Congo attacks displace civilians, destroy infrastructure, bishop says


Helicopter attacks against former militia fighters in southern Congo Republic have destroyed civilian infrastructure and caused many residents to flee, a Catholic bishop said on Friday.

The bombardment in the Pool region has gone on for about 10 days, but it is not yet clear whether anyone has been killed, Louis Portella Mbuyu said in an interview on Radio France Internationale.
“The bombings have provoked alarm as well as forced and precipitous displacement of the population,” said Mbuyu, the bishop in Kinkala, the regional capital. “Again this Wednesday, there were some bombings not far from Kinkala, in the village of Soumouna.”

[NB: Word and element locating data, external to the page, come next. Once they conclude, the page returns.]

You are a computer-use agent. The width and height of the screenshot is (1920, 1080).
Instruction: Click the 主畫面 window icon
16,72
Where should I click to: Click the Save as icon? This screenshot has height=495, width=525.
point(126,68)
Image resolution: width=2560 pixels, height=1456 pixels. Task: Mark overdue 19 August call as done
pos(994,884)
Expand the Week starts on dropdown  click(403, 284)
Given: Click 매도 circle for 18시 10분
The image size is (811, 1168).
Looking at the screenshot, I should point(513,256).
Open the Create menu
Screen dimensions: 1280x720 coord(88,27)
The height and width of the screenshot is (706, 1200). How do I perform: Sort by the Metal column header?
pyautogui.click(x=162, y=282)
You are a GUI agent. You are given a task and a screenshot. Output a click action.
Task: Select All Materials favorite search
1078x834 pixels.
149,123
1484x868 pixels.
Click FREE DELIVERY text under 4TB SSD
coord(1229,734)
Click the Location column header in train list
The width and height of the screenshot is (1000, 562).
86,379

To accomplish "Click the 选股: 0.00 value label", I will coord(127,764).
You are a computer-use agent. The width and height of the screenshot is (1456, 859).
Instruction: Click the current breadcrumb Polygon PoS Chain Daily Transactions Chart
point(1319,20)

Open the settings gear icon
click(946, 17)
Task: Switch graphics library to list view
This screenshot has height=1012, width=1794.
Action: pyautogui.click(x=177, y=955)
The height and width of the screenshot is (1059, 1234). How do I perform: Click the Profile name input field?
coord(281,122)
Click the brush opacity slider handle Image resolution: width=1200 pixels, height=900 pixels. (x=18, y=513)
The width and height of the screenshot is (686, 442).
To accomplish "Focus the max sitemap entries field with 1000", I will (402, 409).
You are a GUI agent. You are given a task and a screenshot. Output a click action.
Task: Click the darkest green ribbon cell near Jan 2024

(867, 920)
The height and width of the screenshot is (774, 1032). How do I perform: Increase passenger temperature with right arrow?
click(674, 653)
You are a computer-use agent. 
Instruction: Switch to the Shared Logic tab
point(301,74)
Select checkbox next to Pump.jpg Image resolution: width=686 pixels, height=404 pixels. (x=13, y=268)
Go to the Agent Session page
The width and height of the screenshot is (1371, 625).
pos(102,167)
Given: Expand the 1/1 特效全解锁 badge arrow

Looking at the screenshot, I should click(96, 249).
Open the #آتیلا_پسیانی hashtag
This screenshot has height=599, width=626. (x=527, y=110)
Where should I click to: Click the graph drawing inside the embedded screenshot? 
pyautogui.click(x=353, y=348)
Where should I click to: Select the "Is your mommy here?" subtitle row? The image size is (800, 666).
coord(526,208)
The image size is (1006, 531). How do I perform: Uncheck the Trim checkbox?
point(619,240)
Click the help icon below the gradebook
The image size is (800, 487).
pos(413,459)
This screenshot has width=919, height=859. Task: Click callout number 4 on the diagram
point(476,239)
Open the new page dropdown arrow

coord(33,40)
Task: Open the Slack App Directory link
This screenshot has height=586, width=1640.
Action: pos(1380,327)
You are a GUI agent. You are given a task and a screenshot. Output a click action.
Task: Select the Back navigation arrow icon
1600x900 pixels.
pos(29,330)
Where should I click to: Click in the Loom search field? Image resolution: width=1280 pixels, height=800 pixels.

Witnesses reported that a primary school was struck last week but no one was hurt because it was hit very early in the morning, Mbuyu said.

The Congolese government says it is attacking military bases linked to Frederic Bintsamou, better known as Pastor Ntumi, who led a militia that fought President Denis Sassou Nguesso during and after a 1997 civil war.

The authorities blame Bintsamou and former militiamen for raids on military, police and local government offices in the capital, Brazzaville, on April 5, in which 17 people died. The violence followed a contested presidential election last month.

Sassou Nguesso, who has ruled oil-rich Congo for 32 of the last 37 years, won the March 20 poll with 60 percent of the vote. Opposition candidates dismissed the official results as fraudulent.

In a statement earlier this week, U.N. High Commissioner for Human Rights Zeid Ra’ad Al Hussein said he had received “very alarming reports” about operations against opposition leaders and supporters following the elections. The accusations include mass arrests, torture and killings.

Zeid said reports from the Pool were difficult to verify because of lack of access to the area, which lies around 70 kilometres (43 miles) southwest of Brazzaville.

Tresor Nzila, executive director of the Congolese Observatory of Human Rights, said he could not reach the targeted areas when he visited the Pool last week but questioned the need to bomb a militia that officially disarmed over a decade ago.
“It’s bizarre because there was a disarmament, demobilisation and reinsertion,” he told Reuters. “The army is present in the Pool. The gendarmerie and police are there as well.”